Reporting of loss to follow-up information in randomised controlled trials with time-to-event outcomes: a literature survey
- Equal contributors
1 Institute for Quality and Efficiency in Health Care (IQWiG), Dillenburger Str. 27, 51105 Cologne, Germany
2 Faculty of Medicine, University of Cologne, Joseph-Stelzmann-Str. 20, 50931 Cologne, Germany
BMC Medical Research Methodology 2011, 11:130 doi:10.1186/1471-2288-11-130Published: 21 September 2011
To assess the reporting of loss to follow-up (LTFU) information in articles on randomised controlled trials (RCTs) with time-to-event outcomes, and to assess whether discrepancies affect the validity of study results.
Literature survey of all issues of the BMJ, Lancet, JAMA, and New England Journal of Medicine published between 2003 and 2005. Eligible articles were reports of RCTs including at least one Kaplan-Meier plot. Articles were classified as "assessable" if sufficient information was available to assess LTFU. In these articles, LTFU information was derived from Kaplan-Meier plots, extracted from the text, and compared. Articles were then classified as "consistent" or "not consistent". Sensitivity analyses were performed to assess the validity of study results.
319 eligible articles were identified. 187 (59%) were classified as "assessable", as they included sufficient information for evaluation; 140 of 319 (44%) presented consistent LTFU information between the Kaplan-Meier plot and text. 47 of 319 (15%) were classified as "not consistent". These 47 articles were included in sensitivity analyses. When various imputation methods were used, the results of a chi2-test applied to the corresponding 2 × 2 table changed and hence were not robust in about half of the studies.

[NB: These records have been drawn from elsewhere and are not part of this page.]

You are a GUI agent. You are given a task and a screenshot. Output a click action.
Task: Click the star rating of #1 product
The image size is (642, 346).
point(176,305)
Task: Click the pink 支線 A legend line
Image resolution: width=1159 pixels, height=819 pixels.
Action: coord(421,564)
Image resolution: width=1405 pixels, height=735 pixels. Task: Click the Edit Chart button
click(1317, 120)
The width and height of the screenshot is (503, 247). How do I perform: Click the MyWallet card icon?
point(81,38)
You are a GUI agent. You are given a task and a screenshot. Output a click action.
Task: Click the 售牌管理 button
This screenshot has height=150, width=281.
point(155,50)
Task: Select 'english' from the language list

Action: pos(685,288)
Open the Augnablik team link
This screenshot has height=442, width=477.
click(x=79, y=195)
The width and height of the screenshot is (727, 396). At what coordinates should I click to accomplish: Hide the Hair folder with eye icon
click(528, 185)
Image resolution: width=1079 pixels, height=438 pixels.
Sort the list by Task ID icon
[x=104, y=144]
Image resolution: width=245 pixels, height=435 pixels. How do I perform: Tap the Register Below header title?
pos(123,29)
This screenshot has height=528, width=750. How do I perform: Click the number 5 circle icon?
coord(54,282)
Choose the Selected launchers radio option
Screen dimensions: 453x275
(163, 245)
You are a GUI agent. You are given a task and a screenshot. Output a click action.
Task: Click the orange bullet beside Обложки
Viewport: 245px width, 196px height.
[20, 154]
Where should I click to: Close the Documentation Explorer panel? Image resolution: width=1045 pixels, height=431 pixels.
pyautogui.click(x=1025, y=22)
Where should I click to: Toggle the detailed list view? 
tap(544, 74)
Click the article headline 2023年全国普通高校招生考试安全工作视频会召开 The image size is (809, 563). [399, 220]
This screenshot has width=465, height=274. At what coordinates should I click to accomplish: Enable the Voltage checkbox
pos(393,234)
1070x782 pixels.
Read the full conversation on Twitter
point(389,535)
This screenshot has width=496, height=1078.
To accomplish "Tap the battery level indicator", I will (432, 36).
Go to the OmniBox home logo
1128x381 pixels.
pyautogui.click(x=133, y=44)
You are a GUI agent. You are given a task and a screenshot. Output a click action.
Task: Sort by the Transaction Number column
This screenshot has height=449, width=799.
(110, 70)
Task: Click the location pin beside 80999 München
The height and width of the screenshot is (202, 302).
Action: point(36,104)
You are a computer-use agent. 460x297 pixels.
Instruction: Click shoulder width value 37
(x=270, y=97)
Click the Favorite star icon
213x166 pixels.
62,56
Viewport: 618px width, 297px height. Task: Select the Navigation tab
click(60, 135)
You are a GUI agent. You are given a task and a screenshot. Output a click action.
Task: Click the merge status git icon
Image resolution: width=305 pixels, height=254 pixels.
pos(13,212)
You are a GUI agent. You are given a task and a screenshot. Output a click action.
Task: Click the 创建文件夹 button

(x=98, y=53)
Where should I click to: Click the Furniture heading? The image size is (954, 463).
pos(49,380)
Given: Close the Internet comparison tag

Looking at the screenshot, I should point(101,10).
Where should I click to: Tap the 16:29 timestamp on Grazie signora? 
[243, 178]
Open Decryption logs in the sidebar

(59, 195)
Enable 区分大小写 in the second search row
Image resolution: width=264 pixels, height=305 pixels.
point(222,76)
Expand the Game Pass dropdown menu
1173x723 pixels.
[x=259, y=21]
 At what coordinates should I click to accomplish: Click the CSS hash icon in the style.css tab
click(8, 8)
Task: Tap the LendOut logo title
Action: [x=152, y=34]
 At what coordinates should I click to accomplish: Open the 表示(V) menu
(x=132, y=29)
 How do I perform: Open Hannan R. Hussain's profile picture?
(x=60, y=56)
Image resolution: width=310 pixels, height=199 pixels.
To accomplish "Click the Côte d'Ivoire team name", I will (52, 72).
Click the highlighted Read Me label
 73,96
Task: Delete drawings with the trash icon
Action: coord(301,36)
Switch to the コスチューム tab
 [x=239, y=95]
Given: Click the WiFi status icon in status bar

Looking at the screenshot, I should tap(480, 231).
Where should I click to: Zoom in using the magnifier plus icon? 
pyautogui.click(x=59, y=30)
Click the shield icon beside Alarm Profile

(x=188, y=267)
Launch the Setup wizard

Less than half of the articles on RCTs using Kaplan-Meier plots provide assessable and consistent LTFU information, thus questioning the validity of the results and conclusions of many studies presenting survival analyses. Authors should improve the presentation of both Kaplan-Meier plots and LTFU information, and reviewers of study publications and journal editors should critically appraise the validity of the information provided.